Historia
La cartera 80/20 es una evolución natural de carteras balanceadas tradicionales como la 60/40, que se consolidaron como estándar institucional a mediados del siglo XX. A medida que los mercados de renta variable demostraron una elevada rentabilidad real a largo plazo, muchos inversores con horizontes más amplios y mayor tolerancia al riesgo fueron elevando la exposición a acciones por encima del 60%, primero hacia configuraciones 70/30 y después 80/20. No está vinculada a un único autor, sino a décadas de observación empírica: las acciones explican la mayor parte del retorno a largo plazo, mientras que los bonos actúan sobre todo como amortiguador de volatilidad y reserva de liquidez.
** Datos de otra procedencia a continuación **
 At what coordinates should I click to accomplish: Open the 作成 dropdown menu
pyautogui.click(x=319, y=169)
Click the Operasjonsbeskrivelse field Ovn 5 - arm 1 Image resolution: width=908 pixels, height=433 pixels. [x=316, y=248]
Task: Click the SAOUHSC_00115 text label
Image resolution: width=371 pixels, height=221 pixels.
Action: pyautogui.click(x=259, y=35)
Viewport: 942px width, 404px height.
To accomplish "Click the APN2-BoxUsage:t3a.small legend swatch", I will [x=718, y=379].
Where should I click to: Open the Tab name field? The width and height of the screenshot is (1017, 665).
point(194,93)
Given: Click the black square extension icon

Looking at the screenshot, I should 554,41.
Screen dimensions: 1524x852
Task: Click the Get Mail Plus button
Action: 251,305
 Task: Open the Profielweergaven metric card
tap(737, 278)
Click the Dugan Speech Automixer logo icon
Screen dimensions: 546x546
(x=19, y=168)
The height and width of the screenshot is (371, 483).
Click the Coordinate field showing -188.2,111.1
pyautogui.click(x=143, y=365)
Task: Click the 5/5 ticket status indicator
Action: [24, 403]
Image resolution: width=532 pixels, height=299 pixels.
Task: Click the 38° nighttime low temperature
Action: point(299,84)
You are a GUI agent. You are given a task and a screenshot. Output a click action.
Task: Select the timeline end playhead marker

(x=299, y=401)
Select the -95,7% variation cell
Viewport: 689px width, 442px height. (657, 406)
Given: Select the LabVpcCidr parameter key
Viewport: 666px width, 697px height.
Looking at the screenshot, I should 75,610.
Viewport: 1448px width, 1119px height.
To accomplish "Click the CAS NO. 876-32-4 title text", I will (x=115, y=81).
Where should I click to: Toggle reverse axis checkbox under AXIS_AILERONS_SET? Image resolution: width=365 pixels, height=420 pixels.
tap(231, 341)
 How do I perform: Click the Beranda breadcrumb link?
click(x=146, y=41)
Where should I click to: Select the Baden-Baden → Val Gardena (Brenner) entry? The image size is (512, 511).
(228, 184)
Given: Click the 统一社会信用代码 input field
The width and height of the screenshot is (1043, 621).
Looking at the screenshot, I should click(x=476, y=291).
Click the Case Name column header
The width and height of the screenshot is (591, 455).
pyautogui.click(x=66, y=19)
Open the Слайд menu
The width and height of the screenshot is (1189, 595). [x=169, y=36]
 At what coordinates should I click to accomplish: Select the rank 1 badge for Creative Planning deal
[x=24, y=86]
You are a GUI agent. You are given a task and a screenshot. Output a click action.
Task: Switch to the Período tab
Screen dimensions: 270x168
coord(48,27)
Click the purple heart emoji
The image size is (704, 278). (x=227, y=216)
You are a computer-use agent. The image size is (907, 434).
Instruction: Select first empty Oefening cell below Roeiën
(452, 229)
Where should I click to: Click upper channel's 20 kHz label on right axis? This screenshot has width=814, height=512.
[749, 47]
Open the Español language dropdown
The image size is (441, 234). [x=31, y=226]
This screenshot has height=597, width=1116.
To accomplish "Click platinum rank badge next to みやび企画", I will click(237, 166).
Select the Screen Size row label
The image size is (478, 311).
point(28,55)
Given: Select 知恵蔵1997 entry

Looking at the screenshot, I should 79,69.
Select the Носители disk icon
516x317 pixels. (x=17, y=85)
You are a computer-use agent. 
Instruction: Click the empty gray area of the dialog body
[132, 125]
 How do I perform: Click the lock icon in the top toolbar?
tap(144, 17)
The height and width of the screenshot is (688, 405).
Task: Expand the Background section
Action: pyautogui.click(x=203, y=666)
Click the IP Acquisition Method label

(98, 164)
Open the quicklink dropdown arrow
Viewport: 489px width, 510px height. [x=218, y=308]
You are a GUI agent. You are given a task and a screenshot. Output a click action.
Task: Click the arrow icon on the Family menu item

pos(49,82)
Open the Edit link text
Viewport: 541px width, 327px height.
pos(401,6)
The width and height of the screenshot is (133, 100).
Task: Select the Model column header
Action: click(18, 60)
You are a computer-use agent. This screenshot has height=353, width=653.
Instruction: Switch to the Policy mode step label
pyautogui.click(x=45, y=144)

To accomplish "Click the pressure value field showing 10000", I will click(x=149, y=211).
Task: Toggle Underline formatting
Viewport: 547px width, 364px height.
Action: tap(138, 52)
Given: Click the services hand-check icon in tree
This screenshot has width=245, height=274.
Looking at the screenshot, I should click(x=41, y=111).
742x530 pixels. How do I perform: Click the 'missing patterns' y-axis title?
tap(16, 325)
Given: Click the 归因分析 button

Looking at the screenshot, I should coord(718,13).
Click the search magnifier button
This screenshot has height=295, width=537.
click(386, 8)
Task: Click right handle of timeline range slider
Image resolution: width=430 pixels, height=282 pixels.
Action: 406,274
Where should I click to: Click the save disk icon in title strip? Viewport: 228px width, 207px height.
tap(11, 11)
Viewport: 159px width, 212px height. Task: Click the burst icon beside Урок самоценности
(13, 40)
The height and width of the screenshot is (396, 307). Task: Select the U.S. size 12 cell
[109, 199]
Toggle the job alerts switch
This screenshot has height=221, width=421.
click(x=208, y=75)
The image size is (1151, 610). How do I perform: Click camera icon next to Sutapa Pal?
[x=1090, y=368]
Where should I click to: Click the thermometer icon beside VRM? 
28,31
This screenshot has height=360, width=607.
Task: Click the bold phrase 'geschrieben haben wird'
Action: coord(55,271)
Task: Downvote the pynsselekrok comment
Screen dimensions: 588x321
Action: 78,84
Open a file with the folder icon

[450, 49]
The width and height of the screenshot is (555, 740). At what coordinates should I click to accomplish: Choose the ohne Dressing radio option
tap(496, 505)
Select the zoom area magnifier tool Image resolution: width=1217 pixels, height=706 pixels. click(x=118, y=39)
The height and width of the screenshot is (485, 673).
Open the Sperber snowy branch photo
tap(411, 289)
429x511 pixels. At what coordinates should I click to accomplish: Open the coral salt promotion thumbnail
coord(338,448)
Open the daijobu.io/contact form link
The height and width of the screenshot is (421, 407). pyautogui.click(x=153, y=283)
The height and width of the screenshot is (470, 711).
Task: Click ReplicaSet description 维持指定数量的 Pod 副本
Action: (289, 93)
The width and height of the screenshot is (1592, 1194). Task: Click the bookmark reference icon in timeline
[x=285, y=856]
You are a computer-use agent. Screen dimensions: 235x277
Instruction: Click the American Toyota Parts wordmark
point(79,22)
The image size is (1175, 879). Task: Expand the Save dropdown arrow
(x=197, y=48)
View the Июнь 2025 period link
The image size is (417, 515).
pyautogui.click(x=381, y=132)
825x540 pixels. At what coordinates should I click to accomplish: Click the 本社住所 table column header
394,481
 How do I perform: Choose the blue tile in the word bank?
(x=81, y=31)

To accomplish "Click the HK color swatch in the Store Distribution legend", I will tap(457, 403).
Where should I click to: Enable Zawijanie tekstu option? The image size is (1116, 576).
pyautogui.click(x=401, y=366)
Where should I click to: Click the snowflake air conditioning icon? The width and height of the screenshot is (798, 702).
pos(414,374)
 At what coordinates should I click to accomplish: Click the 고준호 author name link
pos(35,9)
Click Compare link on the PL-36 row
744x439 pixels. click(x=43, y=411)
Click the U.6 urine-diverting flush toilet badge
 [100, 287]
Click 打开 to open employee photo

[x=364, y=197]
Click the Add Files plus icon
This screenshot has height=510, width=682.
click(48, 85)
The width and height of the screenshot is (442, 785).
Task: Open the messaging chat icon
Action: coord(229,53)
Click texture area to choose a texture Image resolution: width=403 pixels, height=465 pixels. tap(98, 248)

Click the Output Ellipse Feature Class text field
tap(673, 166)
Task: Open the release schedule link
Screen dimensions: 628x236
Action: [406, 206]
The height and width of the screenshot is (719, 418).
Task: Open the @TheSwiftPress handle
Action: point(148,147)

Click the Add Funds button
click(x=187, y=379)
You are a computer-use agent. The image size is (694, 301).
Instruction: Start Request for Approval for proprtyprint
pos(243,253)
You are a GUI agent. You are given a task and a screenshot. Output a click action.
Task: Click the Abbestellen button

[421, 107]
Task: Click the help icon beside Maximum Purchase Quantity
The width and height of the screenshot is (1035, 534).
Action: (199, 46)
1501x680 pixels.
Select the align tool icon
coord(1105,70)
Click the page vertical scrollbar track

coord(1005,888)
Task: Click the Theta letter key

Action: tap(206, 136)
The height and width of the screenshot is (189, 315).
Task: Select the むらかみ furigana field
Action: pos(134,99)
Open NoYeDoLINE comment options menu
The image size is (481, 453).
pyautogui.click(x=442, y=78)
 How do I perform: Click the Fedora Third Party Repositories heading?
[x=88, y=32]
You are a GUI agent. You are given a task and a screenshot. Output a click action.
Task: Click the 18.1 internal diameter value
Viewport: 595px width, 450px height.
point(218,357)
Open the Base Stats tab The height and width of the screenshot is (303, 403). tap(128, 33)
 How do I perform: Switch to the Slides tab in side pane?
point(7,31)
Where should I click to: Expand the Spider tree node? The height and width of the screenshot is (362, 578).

La cartera ganó especial tracción entre inversores en fase de acumulación y estrategias cercanas al mundo FIRE durante los años 2000 y 2010.
Filosofía
Maximizar la exposición al crecimiento de largo plazo conservando justo la estabilidad necesaria para seguir invertido durante caídas severas. La cartera asume que la renta variable es el gran motor de creación de patrimonio, pero reconoce que un pequeño bloque de bonos puede reducir volatilidad, mejorar el rebalanceo y aportar apoyo psicológico en momentos de estrés de mercado. El gran intercambio aquí es conductual: el inversor debe tolerar drawdowns profundos y prolongados sin abandonar la estrategia.